* [Given problem]:
Rewrite the items below with every "CompTIA CySA+" changed to "CompTIA Security+" and nothing else altered.
** Begin **
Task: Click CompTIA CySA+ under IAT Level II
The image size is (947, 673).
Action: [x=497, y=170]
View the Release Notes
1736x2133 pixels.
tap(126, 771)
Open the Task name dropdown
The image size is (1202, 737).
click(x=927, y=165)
** End **
* [Answer below]:
Task: Click CompTIA Security+ under IAT Level II
The image size is (947, 673).
Action: [x=497, y=170]
View the Release Notes
1736x2133 pixels.
tap(126, 771)
Open the Task name dropdown
The image size is (1202, 737).
click(x=927, y=165)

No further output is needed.